私も、現役時代苦手でした。。。CO₂ナルコーシスとか。。
なので、頑張ってまとめます!!では、いきましょう『呼吸器疾患の基本』!!
※あわせて読んで! 『肺炎について』下の画像をクリック👇
肺の構造
・肺は左右に1つずつある
・肺には、斜裂(大葉間裂)、水平裂(小葉間裂)という切れ目が入っている
・右肺は上葉・中葉・下葉に分かれる。
・左肺は上葉・下葉に分かれている
・右肺がS¹~S¹⁰の10区域、左肺がS¹⁺²~S¹⁰の8区域の肺区域に分けられる
呼吸の仕組み
・肺胞中にはO₂が多く、血管中にはCO₂が多いため、拡散の原理により濃い方から薄い方へ移動する
・血液は肺胞を通ることで、空気中の酸素をたっぷり取り入れ、二酸化炭素を空気中に排出している。これをガス交換という。
外呼吸
・赤血球中のヘモグロビンが酸素と結びつくこと、また血中の二酸化炭素が空気中に出ていくこと、つまり肺で行われている血液と空気との間のガス交換を外呼吸という
内呼吸
・細胞がヘモグロビンから酸素を受け取り、二酸化炭素を血液中に送り出すこと、つまり末梢組織で行われる血液と細胞との間のガス交換を内呼吸という
呼吸運動
・呼吸は、入眠中も止まることはない 根拠:延髄を中心とする呼吸中枢と橋の呼吸調節中枢等により、不随意に呼吸運動が維持されているため
・成人の呼吸数は1分間あたり約16~18回で、1日あたり約2万回にもなる
・脊髄損傷や神経疾患等が原因で、人工呼吸器が必要になる 根拠:呼吸中枢から呼吸筋への指令のルートが障害されると、呼吸ができなくなるため
・外界の空気を肺に取り込む(吸息運動)排出させるのを(呼息運動)という
・肺は膨らんだり縮んだりしているが、肺そのものに肺を動かす骨格筋は存在しない。呼吸には、肺の周囲にある呼吸筋(横隔膜、内・外肋間筋、胸鎖乳突筋、腹斜筋等、呼吸に関わる筋肉の総称)が重要な役割を担っている
吸息運動と呼息運動
①吸息運動とは、外肋間筋が収縮することにより肋骨と肋骨の間が広がり、横隔膜も収縮し、下がることを言う。

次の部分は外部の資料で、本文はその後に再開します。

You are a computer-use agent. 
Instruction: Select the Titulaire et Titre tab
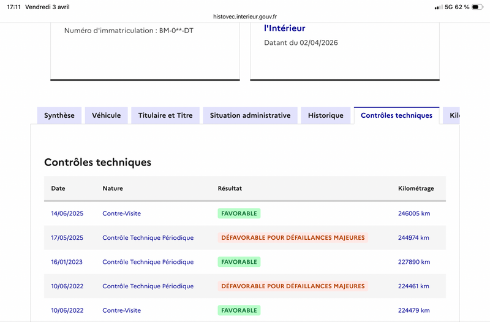[x=165, y=115]
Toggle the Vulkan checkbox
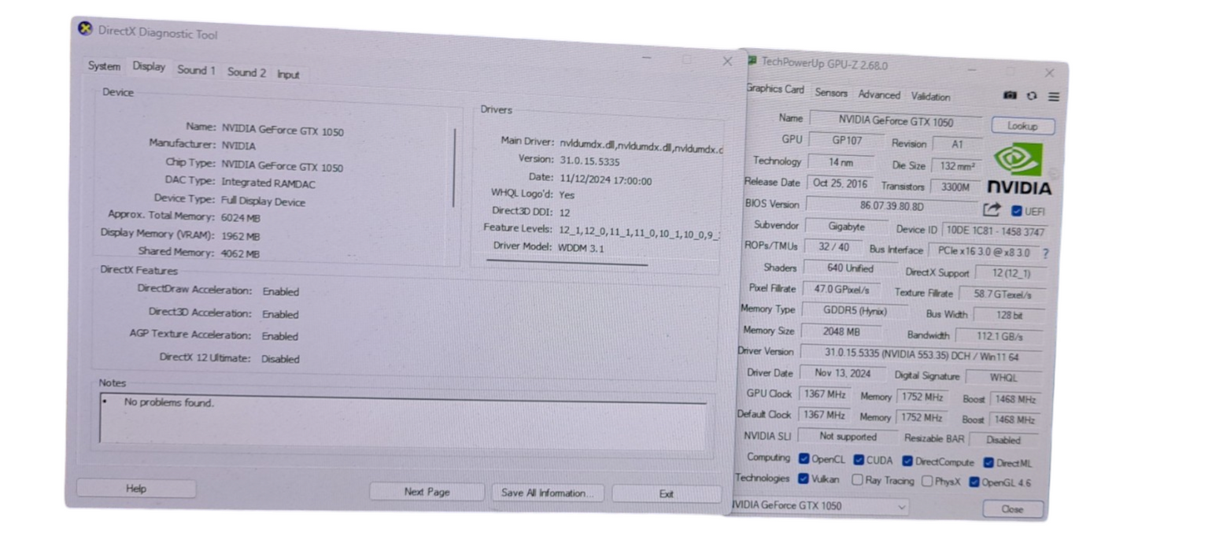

②呼息運動とは、吸息運動により空気が引っ張られ、気道を通って肺の中に入っていき、肺が膨らむ。膨らんだ肺は、その弾力により自然に収縮する。これに伴い横隔膜は上がり、肺の中の空気は再び気道を通って大気中に排出されることを言う。
・①と②が呼吸の1サイクルで、成人の1回換気量は500ml程度である
・呼息運動が終わっても肺はぺちゃんこにはならない 根拠:肺は胸壁内膜を覆う壁側胸膜と肺を包む臓側胸膜(肺胸膜)という2つの膜で覆われており、両膜の間(胸膜腔)は吸気時・呼気時ともに大気圧よりも陰圧がたもたれているため、肺は引っ張られる形で膨張し、その形態を維持している
COPD(慢性閉塞性肺疾患)
・COPD(慢性閉塞性肺疾患)とは、たばこを主とする有害物質を長期に吸入することで生じる炎症性の疾患で、通常は進行性の経過をたどる
・スパイロメトリーで1秒率<70%を満たし、他の気流制限をきたし得る疾患が除外されたとき、COPDと診断される
・COPDは慢性気管支炎と肺気腫病変が様々に混在し、両病態によって気流閉塞をきたした症例に対する病名として生まれた概念である
・慢性気管支炎は咳・痰などの症状が年に3か月以上あり、それが2年以上連続して認められるもので、症状が他の肺疾患や心疾患に起因しないものを言い、冬季に悪化するのが一般的
・肺気腫は肺胞が慢性的な炎症のために破れ、くっつきあい、嚢胞(ブラ)になった状態。肺が膨張し気道をつぶし、呼吸が困難になる。一度壊れた肺胞は元には戻らない。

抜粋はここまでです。